#### Text block
Personal information
- Date of birth: 10 September 1977 (age 49)
- Place of birth: Osijek, SR Croatia, SFR Yugoslavia
- Position: Midfielder

Team information
- Current team: Wieczysta Kraków (head coach)

Senior career*
- Years: Team / Apps / (Gls)
- Čakovec
- 2000–2001: Marsonia / 17 / (2)
- Sydney United
- Hrvatski Dragovoljac

Managerial career
- 2009: Zagorec
- 2009–2010: Segesta
- 2011–2012: Lučko
- 2012: Cibalia
- 2014–2015: NK Zagreb
- 2015–2017: Slaven Belupo
- 2017–2018: Hajduk Split
- 2018–2019: Pafos
- 2021–2022: Dinamo Zagreb
- 2022: Botev Plovdiv
- 2023–2026: Dinamo București
- 2026–: Wieczysta Kraków

= Željko Kopić =

Croatian footballer and manager

Željko Kopić (born 10 September 1977) is a Croatian professional football manager and former player who is currently in charge of Ekstraklasa club Wieczysta Kraków.

==Playing career==
In his playing days, Željko Kopić played as a midfielder. He played in the younger age categories of Osijek and Dinamo Zagreb. In his senior career, he played for Croatian clubs Čakovec, Marsonia and Hrvatski Dragovoljac and an Australian club Sydney United.

==Managerial career==
After his playing career, Željko Kopić became a coach. In 2006, he received the UEFA B coaching diploma, and since 2013 he has the UEFA PRO coaching diploma. At the beginning of his coaching career, he worked at the football school of Hrvatski Dragovoljac, and later became an assistant coach of the first team.

His first independent job in senior football was Zagorec from Krapina, after which he took over Segesta from Sisak. Then, he worked first as an assistant, and later as the first coach at Lučko, which was then playing in the Croatian top division. After that, he worked for a short time in Cibalia. In June 2014, he became the coach of NK Zagreb.

Towards the beginning of the next season, he became the coach of Slaven Belupo from Koprivnica, where he stayed for 96 games and became the longest-serving coach in the 110-year-old history of the club. With Slaven Belupo, he played the final of the Croatian Football Cup against Dinamo Zagreb. He left them in October 2017.
########
#### Listed records
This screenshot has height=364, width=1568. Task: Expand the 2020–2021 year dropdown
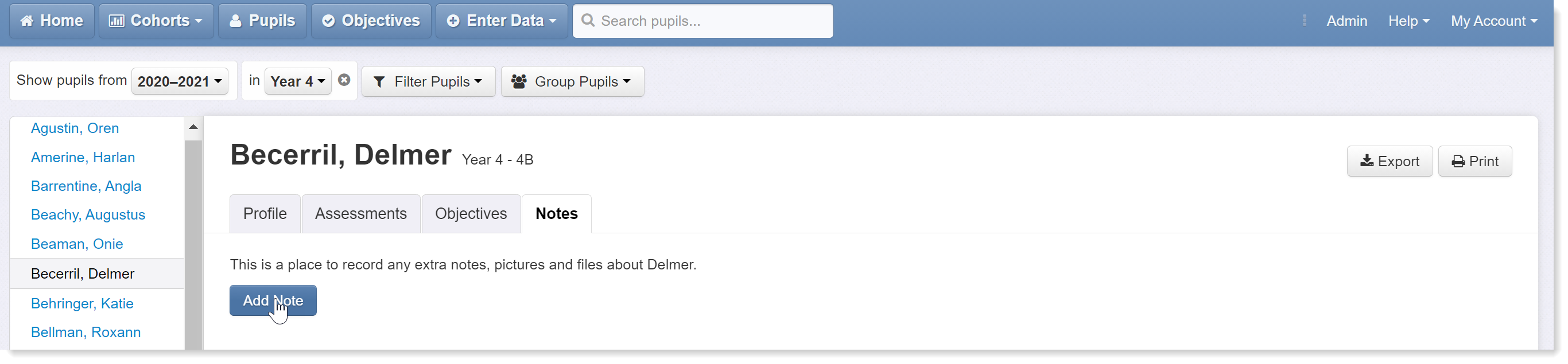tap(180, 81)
########
#### Listed records
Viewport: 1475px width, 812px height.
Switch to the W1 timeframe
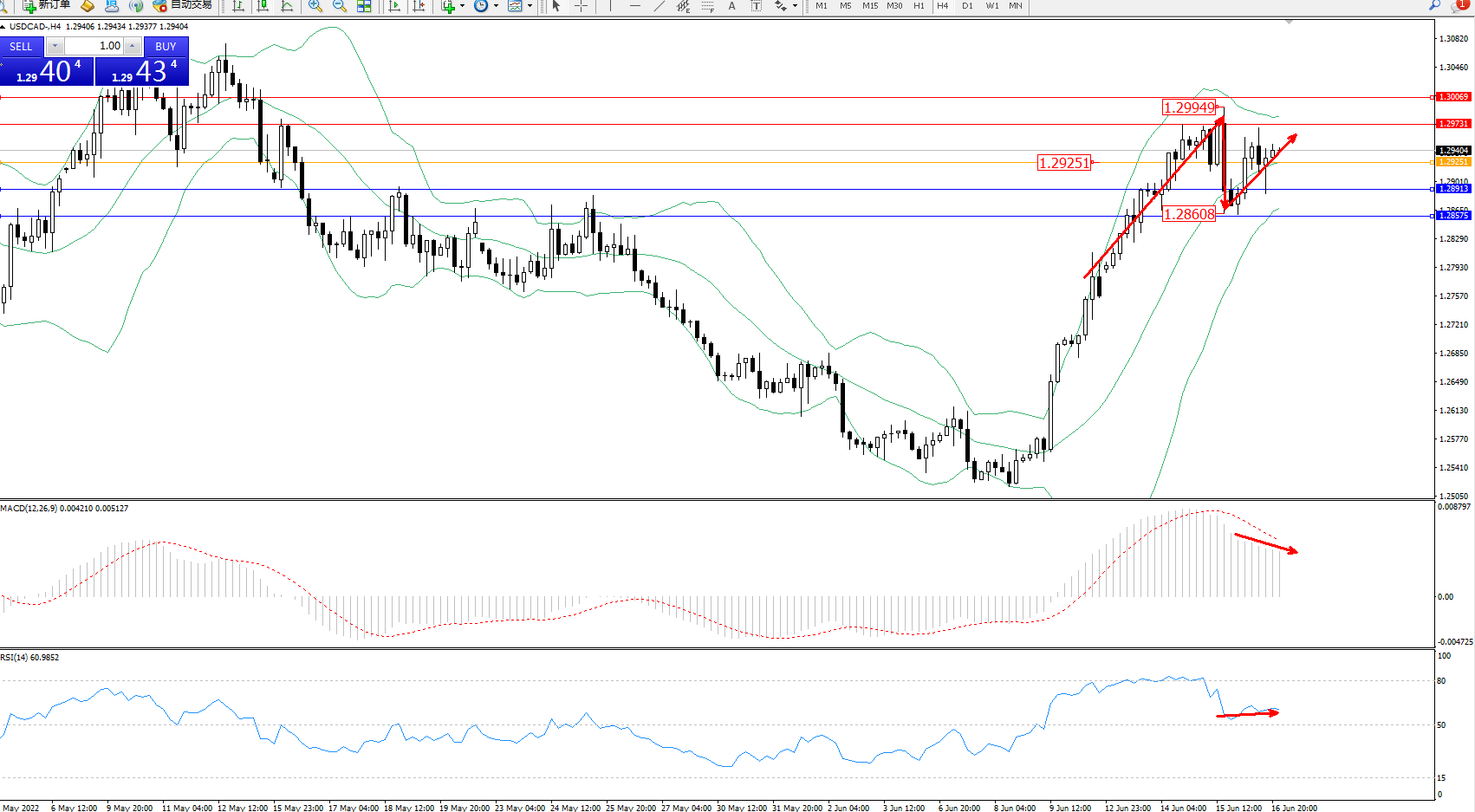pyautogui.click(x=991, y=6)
########
#### Listed records
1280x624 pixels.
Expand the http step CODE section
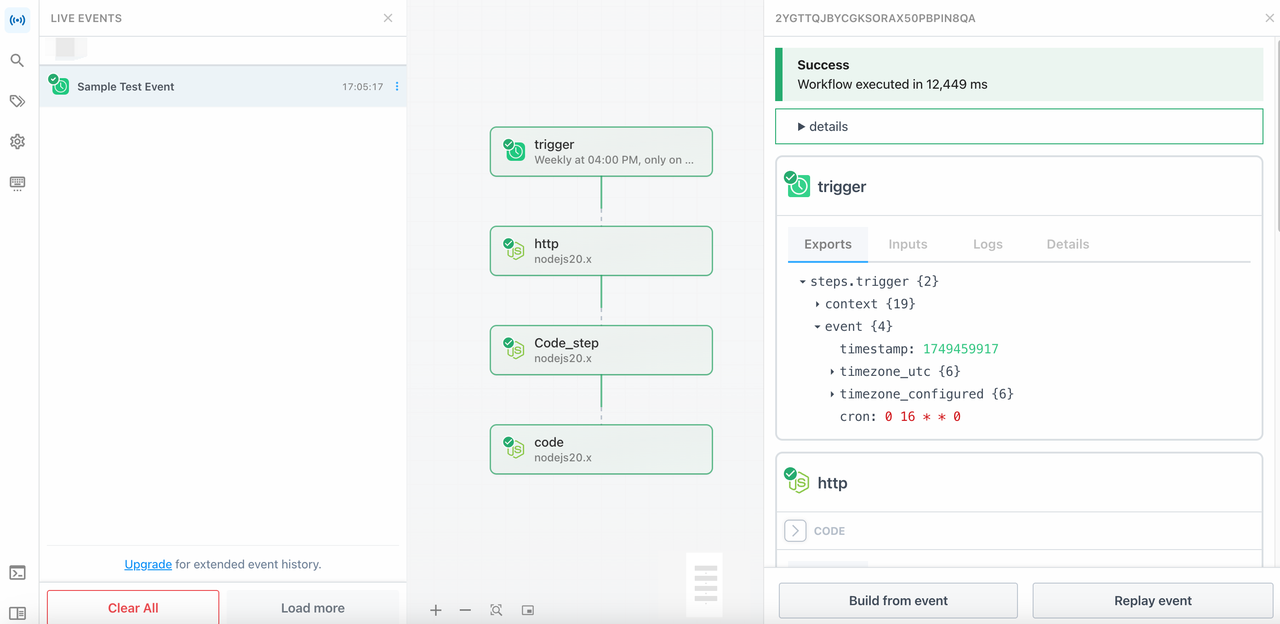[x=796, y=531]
########
Problem requirements | Set down the part of the Željko Kopić profile starting with "Towards the beginning" and going on through "in October 2017.", word for word.

Your solution |
Towards the beginning of the next season, he became the coach of Slaven Belupo from Koprivnica, where he stayed for 96 games and became the longest-serving coach in the 110-year-old history of the club. With Slaven Belupo, he played the final of the Croatian Football Cup against Dinamo Zagreb. He left them in October 2017.